Kualitas air pada pemeliharaan benih ikut mendukung adanya patogenisitas bakteri. Kualitas air yang kurang baik akan mempercepat datangnya
suatu penyakit karena penyakit tidak hanya disebabkan adanya bakteri patogen saja, tetapi karena adanya hubungan antara lingkungan, inang, dan patogen. Suhu
yang fluktuatif dapat menyebabkan ikan stres dan dapat menyebabkan kematian. Setiap spesies mungkin dapat mentoleransi suhu dari 5-36 °C, tapi kisaran yang
dapat memberikan pertumbuhan maksimum dari 25-30 °C. Spesies tropis tidak akan tumbuh baik jika suhu air berada di bawah 26 °C dan suhu di bawah 10 °C
dapat membunuhnya Boyd 1990. Suhu pada pagi hari sekitar 23-25 °C, kemudian pada siang hari suhu mencapai 24-28 °C, dan suhu pada sore hari
sekitar 26-30 °C. Fluktuasi suhu ini terjadi karena cuaca yang kurang mendukung.
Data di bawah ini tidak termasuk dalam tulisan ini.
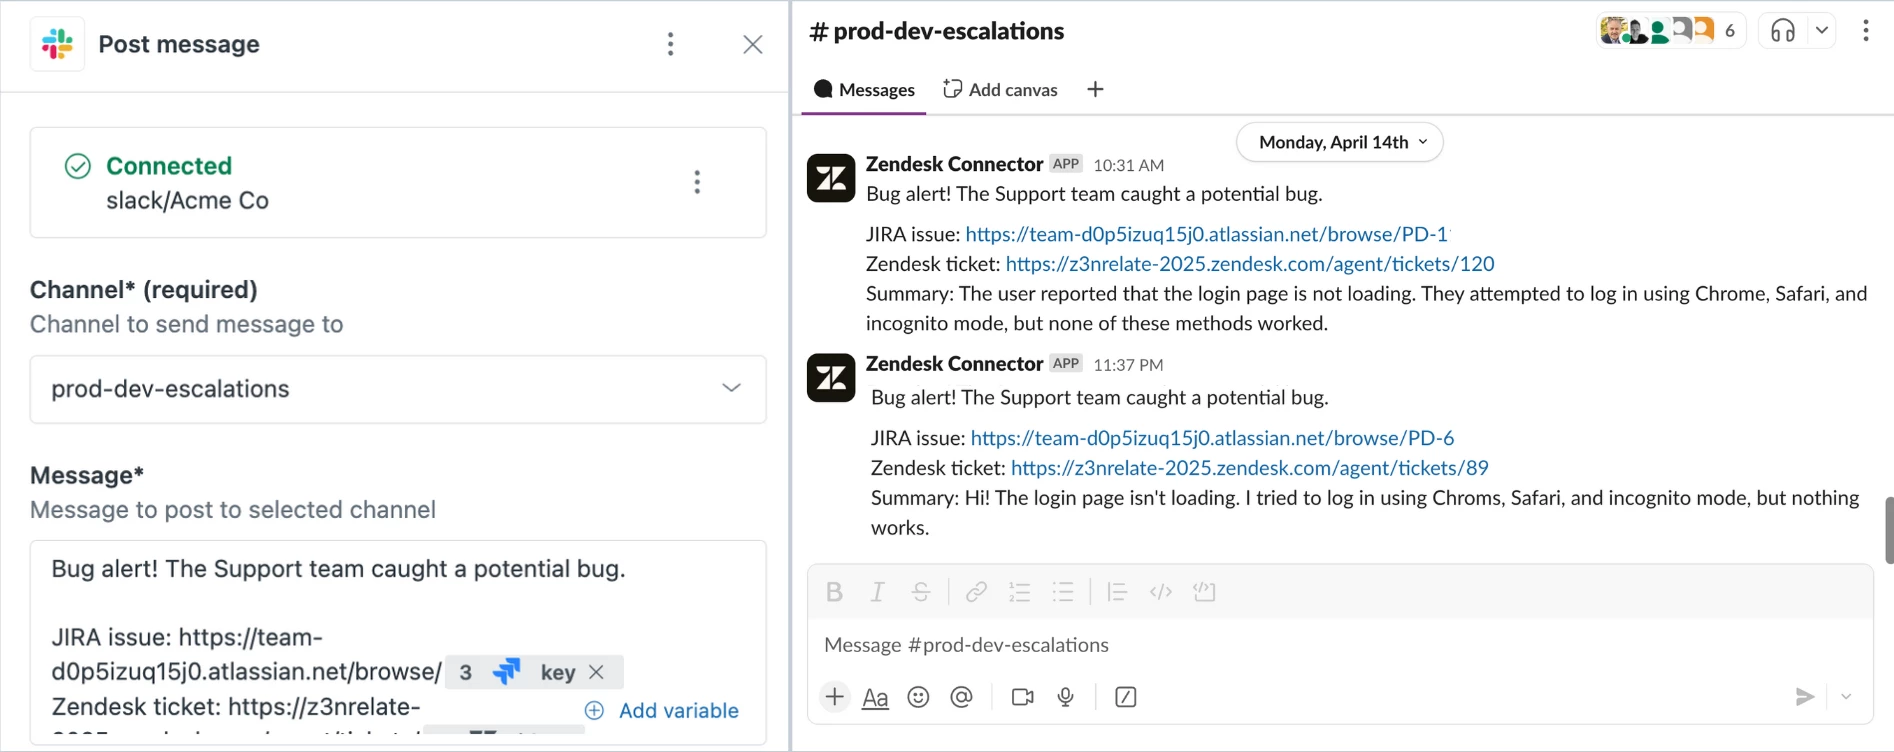Open the emoji picker
This screenshot has width=1894, height=752.
tap(918, 697)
20 Kisaran suhu yang optimal untuk pertumbuhan benih sekitar 26-28 °C Tucker
1991. Fitofarmaka yang ditambahkan ke dalam pakan benih terbukti mampu
mencegah penyakit infeksi bakteri A. hydrophila. Selain itu, fitofarmaka berupa bawang putih dan meniran ini dapat diaplikasikan pada budidaya ikan lele karena
kedua bahan ini ketersediaannya cukup melimpah, tidak menimbulkan resisten terhadap bakteri, dan tidak merusak lingkungan. Bakteri yang telah bersifat
resisten ini tidak akan hilang dari tubuh ikan, sehingga penyakit ini akan mengancam kehidupan manusia karena A. hydrophila termasuk penyakit zoonotic
atau merupakan penyakit yang dapat menyebar dari hewan ke manusia White 1989. Penerapan pemberian fitofarmaka lebih cocok dengan metode
pencampuran ke dalam pakan karena dalam satu kali pembuatan dapat disimpan dalam jangka waktu yang lama pada dalam wadah kedap udara. Hal ini
merupakan nilai tambah metode ini dibandingkan dengan metode perendaman dan penyemprotan ekstrak pada pakan.
IV. KESIMPULAN DAN SARAN
4.1 Kesimpulan
Perlakuan pencegahan melalui pakan dengan campuran 25 ppt bawang putih dan 5 ppt meniran efektif terhadap infeksi bakteri Aeromonas hydrophila
pada benih ikan lele Clarias sp. yang berumur 11 hari, dengan tingkat kelangsungan hidup 81,11±3,85 dan pertumbuhan relatif 7,22±2,22.
4.2 Saran
Perlu dilakukan penelitian lanjutan terhadap bawang putih dan meniran pada benih lele dengan infeksi patogen yang berbeda.